Clearly in awe of the massive profits and soaring share price at its upstart rival, the AIB and Bank of Ireland also plunged head-first into the property market, and with similarly disastrous results.
So, while former AIB chief executive Eugene Sheehy enjoys his new life as a history student at Trinity College, the taxpayer has been left to foot the €20.5bn bill for the bank's recapitalisation. Incredibly, as the storm clouds gathered in 2008, Mr Sheehy declared that he would "rather die" than see AIB accept capital from the State.
A similar form of hubris gripped former Bank of Ireland chief executive Brian Goggin before his departure.
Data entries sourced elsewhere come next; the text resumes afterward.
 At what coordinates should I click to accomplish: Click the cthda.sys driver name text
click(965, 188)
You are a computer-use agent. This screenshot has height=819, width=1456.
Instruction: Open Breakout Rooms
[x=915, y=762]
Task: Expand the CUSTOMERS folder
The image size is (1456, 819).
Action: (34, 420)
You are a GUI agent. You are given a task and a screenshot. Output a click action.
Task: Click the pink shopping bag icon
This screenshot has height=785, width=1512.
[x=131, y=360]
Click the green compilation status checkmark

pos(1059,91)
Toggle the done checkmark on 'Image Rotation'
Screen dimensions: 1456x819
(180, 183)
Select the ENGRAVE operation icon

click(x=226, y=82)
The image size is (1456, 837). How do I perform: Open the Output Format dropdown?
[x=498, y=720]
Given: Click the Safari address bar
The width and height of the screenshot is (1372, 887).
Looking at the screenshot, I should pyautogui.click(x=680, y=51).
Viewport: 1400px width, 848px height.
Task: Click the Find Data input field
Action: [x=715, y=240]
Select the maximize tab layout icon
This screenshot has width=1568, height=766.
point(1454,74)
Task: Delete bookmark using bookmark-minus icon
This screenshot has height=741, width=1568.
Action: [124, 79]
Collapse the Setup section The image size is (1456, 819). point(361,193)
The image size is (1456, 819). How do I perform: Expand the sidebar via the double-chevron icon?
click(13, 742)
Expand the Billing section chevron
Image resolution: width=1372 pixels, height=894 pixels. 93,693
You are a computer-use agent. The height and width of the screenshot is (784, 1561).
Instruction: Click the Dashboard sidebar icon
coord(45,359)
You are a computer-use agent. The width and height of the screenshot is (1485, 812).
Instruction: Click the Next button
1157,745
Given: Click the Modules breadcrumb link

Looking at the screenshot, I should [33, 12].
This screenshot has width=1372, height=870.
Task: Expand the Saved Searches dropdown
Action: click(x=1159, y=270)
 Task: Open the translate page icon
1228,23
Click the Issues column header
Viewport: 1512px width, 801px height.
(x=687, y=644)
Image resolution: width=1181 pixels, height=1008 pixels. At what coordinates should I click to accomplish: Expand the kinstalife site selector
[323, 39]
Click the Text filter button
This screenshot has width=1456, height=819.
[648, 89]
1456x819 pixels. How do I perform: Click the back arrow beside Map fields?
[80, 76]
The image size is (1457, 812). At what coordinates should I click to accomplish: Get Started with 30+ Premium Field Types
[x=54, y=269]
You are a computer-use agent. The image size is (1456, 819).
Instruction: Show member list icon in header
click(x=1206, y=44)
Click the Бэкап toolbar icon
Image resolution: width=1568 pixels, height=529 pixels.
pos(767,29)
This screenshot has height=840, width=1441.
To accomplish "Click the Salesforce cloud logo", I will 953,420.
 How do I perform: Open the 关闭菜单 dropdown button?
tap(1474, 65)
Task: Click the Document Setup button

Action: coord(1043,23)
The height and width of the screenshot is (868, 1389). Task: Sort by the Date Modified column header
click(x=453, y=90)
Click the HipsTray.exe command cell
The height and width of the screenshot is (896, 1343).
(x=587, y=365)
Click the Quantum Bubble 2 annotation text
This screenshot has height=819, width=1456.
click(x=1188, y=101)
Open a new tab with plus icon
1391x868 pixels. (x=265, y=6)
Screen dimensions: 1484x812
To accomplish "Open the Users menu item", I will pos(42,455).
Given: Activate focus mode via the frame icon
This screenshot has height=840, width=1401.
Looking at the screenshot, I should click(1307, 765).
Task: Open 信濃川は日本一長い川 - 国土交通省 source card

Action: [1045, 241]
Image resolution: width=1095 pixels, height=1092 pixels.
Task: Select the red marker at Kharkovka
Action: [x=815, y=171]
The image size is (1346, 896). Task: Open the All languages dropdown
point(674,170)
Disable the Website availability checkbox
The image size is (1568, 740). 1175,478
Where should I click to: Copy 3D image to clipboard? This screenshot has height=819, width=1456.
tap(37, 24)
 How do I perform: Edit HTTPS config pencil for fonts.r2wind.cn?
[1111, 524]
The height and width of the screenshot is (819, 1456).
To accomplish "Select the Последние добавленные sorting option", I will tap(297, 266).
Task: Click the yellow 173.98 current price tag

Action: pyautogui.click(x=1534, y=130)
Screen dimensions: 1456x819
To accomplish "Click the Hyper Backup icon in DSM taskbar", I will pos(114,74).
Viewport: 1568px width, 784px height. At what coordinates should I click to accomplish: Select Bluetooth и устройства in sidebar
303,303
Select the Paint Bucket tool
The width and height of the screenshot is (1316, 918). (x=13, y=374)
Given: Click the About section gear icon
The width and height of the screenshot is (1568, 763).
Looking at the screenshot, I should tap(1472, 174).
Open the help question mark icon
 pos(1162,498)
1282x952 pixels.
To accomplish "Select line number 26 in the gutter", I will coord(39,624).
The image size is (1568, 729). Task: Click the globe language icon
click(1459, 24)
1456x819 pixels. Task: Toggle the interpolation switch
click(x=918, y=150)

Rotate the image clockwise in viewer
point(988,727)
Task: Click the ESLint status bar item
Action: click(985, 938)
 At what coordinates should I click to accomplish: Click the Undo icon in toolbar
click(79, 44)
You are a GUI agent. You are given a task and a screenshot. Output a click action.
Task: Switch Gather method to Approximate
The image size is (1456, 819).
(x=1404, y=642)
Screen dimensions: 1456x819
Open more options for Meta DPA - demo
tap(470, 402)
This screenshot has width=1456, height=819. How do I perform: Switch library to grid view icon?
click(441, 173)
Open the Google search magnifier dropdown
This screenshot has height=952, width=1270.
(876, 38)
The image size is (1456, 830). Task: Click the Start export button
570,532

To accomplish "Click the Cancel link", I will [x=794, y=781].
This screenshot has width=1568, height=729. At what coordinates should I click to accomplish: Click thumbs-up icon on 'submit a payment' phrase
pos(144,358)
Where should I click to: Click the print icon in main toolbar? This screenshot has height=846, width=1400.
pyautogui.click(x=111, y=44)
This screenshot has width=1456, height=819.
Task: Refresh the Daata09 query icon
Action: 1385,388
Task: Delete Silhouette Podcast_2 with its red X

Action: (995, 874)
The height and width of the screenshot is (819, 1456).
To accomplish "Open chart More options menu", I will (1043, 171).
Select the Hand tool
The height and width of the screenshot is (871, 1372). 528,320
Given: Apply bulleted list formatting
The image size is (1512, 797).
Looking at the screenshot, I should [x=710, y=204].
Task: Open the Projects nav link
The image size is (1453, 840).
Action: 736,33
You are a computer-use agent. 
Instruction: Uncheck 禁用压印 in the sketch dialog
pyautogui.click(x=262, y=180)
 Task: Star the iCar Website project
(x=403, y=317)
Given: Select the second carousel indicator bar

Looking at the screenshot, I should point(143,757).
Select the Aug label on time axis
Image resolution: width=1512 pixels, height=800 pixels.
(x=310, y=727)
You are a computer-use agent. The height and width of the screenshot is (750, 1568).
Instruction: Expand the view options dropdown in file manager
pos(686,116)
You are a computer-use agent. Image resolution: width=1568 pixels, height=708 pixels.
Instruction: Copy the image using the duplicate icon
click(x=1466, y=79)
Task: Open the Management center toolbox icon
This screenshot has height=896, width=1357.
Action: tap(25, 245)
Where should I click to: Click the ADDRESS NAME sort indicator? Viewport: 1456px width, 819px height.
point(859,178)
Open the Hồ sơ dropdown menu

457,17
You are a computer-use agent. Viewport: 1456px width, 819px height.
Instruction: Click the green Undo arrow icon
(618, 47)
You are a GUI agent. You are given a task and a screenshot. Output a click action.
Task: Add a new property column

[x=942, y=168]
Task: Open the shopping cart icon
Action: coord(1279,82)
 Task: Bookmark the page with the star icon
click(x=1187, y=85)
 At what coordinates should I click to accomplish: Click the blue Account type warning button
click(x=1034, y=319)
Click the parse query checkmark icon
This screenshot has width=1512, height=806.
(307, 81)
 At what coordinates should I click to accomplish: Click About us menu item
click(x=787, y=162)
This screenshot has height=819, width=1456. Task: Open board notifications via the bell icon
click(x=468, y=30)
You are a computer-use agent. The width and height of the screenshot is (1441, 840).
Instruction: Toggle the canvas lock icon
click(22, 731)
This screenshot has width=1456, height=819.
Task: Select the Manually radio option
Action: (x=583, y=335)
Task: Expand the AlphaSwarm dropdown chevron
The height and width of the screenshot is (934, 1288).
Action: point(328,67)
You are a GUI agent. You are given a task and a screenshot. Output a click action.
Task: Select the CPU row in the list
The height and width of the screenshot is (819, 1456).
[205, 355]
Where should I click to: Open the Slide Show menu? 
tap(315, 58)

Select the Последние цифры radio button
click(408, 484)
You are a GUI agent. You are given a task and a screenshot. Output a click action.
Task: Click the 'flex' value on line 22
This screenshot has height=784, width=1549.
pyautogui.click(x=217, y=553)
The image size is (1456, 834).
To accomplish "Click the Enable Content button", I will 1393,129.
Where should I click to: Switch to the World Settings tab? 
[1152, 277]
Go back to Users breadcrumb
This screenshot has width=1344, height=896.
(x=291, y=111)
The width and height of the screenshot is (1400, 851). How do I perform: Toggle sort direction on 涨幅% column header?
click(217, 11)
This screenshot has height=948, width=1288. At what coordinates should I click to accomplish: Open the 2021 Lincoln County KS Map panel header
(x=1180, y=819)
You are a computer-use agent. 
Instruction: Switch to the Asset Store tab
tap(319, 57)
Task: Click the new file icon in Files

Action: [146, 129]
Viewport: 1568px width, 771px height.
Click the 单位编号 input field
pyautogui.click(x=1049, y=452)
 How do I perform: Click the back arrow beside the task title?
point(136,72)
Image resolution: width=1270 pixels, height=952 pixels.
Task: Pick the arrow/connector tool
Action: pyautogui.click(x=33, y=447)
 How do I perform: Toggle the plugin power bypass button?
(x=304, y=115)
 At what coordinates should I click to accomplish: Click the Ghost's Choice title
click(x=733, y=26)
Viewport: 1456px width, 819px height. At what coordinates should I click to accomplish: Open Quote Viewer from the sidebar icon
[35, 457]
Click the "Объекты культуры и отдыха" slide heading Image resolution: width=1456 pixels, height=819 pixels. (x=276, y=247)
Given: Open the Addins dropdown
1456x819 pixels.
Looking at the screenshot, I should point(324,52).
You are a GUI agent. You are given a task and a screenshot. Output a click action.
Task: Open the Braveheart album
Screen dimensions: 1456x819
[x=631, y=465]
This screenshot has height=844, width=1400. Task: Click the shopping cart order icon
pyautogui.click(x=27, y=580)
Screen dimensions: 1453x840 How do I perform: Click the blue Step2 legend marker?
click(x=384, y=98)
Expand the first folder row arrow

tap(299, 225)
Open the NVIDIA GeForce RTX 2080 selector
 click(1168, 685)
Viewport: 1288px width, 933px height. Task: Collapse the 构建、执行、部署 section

Seemingly unable to grasp the consequences of his own poor decision making, he declared in January 2009 how he would earn "less than €2m" for the current financial year following a voluntary pay cut.
A shining example of the old adage that you can't keep a good man down, Mr Goggin now works for private equity giant Apollo Management, where he advises on the purchase of distressed assets.
Apollo has been in the news here recently, having been identified as one of the parties interested in acquiring the British and Irish credit card operations of MBNA Bank Europe, which include its facility in Carrick on Shannon. Apollo was also one of several unsuccessful bidders for Irish Life, the insurance arm of IL&P.
When the late Brian Lenihan claimed that "everybody partied" during the boom, a lot of ordinary people were left either scratching their heads or shaking their fists in anger. There's no doubt that Ireland's developers did party off the back of the easy credit afforded to them from the banks to acquire land, and the money they made off the ordinary people who bought the overpriced houses and apartments they built.
As popular as it may be to blame the developers, the form of greed they represent could not have prospered were it not for the system created by our politicians and enabled by our civil service, regulators and our banks.